Output efficient Church encodings of natural numbers

The Church encoding of a natural number \$n\$ in lambda calculus is the higher-order function which takes a function \$f\$ to its \$n\$-fold iterate \$f^n = f \circ \cdots \circ f\$. For example,

0 = \f.\x.x
1 = \f.\x.f x
2 = \f.\x.f (f x)
3 = \f.\x.f (f (f x))


Write a function or program which takes a natural number \$n\$ and outputs a lambda calculus expression which is \$\beta\eta\$-equivalent to the Church encoding of \$n\$.


Any natural number, including possibly 0.


A lambda calculus expression in any format of your choosing, as long as it's an encoding that is pure data, or an equivalent in your programming language (e.g. if you wanted to write a submission in lambda calculus itself, the output must be a term which has a normal-form equivalent). Acceptable types of output would include a string or a data structure.

Whatever output format you choose, it must be a format which unambiguously maps to lambda calculus terms, and allows specifying any general lambda calculus term. You must then specify the mapping.

One possibility for a somewhat compact string encoding of typical lambda calculus terms would include terms such as:

\(0=\f x.x)(compose f g=\x.f(g x))(succ n=\f.compose f (n f)).succ(succ(succ(succ 0)))
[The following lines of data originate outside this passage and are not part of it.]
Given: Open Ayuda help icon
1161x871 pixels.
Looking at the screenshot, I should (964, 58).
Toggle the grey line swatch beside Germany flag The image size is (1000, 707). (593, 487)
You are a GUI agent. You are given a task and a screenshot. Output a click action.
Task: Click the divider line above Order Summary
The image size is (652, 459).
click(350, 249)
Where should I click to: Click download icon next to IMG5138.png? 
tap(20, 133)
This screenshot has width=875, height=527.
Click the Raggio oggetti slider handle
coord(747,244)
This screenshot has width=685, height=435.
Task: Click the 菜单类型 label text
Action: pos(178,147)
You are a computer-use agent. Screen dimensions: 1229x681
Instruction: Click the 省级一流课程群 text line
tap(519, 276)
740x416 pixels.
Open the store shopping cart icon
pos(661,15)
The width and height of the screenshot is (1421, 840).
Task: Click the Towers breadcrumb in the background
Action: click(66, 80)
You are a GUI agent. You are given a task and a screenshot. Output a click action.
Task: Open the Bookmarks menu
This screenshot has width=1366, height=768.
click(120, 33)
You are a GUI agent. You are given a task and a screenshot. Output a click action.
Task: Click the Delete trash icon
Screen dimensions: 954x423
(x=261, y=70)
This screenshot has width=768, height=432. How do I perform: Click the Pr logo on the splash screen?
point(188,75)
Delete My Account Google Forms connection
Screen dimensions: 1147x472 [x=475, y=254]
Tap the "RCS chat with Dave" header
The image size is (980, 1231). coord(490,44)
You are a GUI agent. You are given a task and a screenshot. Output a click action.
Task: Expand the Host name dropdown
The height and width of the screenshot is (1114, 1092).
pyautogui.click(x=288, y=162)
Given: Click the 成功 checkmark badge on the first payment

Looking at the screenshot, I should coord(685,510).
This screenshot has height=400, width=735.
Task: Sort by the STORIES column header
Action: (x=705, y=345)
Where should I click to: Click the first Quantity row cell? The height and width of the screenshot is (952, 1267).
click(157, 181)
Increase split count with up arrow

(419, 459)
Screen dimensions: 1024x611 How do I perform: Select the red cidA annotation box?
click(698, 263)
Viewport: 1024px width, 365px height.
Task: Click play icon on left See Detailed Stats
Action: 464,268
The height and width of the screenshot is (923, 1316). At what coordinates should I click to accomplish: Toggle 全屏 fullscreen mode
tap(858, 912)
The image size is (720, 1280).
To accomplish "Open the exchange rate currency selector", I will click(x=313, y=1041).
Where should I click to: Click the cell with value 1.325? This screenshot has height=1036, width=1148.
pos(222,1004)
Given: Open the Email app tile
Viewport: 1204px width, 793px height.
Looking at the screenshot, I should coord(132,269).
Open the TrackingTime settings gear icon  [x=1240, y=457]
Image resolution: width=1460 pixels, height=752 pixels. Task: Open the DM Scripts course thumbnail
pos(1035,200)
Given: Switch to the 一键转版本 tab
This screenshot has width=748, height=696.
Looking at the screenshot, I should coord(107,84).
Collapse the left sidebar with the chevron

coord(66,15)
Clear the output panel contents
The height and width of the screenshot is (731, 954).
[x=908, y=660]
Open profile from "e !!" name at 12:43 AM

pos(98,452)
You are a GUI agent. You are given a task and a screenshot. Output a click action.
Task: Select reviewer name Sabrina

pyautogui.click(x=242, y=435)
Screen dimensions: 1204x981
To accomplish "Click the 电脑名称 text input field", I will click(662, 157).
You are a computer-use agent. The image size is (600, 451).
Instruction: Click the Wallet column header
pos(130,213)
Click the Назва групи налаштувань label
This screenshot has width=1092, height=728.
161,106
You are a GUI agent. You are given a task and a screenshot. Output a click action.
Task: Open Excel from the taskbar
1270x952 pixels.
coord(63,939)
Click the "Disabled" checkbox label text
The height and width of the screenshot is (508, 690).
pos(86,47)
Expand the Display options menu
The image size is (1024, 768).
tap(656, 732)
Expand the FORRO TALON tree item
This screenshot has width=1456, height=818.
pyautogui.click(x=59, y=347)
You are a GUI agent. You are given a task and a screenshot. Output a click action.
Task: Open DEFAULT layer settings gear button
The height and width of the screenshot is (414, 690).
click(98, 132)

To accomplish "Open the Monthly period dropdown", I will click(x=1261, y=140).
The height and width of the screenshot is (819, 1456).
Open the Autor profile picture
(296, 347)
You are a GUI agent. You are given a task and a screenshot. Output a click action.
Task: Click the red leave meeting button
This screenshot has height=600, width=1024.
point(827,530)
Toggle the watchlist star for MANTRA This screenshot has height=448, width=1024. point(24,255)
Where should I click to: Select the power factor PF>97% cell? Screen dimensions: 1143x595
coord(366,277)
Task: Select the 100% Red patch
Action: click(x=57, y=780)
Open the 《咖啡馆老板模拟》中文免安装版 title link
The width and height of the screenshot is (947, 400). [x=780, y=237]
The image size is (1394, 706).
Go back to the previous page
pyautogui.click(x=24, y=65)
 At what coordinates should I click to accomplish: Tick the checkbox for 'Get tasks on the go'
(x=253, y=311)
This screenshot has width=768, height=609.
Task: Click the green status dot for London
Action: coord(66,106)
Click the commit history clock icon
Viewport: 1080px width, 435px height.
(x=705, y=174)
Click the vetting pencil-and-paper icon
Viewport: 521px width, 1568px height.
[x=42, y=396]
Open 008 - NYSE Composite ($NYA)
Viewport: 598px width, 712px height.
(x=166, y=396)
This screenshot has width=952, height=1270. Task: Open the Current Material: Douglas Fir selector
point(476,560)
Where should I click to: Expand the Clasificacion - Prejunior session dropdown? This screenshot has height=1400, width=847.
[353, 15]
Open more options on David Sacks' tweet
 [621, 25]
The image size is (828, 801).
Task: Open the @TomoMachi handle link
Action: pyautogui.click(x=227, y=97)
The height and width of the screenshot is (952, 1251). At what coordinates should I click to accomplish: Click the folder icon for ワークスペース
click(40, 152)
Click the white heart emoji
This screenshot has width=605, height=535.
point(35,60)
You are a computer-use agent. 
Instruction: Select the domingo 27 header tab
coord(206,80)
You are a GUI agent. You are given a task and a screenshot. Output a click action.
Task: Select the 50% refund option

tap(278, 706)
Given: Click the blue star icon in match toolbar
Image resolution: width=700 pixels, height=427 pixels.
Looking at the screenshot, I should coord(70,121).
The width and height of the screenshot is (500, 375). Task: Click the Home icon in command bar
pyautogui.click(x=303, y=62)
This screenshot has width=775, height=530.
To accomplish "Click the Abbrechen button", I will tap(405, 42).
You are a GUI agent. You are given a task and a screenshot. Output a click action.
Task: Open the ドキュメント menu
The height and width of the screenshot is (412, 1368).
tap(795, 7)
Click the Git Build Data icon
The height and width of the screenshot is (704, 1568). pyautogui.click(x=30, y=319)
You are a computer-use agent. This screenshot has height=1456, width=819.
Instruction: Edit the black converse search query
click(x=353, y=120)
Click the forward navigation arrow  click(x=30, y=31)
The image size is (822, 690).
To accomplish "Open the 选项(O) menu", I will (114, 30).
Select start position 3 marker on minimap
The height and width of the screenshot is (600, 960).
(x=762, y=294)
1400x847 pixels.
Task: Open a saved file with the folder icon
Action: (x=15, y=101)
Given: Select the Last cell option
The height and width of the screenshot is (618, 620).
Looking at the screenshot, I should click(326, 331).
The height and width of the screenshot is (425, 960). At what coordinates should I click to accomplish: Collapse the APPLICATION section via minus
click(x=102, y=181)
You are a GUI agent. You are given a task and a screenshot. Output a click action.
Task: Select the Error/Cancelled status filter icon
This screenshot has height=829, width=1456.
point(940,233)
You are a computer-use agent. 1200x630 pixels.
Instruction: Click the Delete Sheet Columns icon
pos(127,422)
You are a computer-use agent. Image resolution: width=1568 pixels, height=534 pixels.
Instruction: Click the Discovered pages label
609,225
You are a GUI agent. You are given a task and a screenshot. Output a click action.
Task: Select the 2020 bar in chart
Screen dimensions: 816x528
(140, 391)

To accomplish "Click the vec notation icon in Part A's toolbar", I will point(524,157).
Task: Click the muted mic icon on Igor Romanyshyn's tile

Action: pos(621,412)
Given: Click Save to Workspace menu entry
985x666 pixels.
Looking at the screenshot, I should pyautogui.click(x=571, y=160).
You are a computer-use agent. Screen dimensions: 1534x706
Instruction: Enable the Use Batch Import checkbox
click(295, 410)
Here, \ represents a lambda; lambda binding is considered right-associative; and function application is written as a concatenation and is considered left-associative. Then for example, \v1 v2 v3.body is syntactic sugar for \v1.\v2.\v3.body. As in the above example, this language also has syntactic sugar for let-style expressions where \(f a1 ... an=fbody).letbody (which in more verbose languages might be read as let f a1 ... an=fbody in letbody) is syntactic sugar for (\f.letbody)(\a1 ... an.fbody).


The crucial part of the challenge is that the encoding must be efficient: the output for input \$n\$ must be of length or total size \$O(\log n)\$.


This is : shortest submission in bytes wins. (In case of a tie, I might compare the "lambda complexity" of the outputs for input 2019, defined as the number of function applications plus the number of lambdas plus the number of variable terms excluding variables in lambda binders.)

Sandbox questions

I'm wondering whether the output format specification might be too lax. (For example, what if somebody gets a shorter submission using highly nonstandard syntax such as specifying that function application is right associative instead of left associative, so instead of s(s(s(s 0))) they could write s s s s 0?) On the other hand, if I required my "lambda calculus with syntactic sugar" format, then that might be considered akin to "here's my newly invented language, try golfing in it" which I'd think would be frowned on. Plus it might disadvantage languages which are good for golfing data structure creation but not as good for golfing output formatting.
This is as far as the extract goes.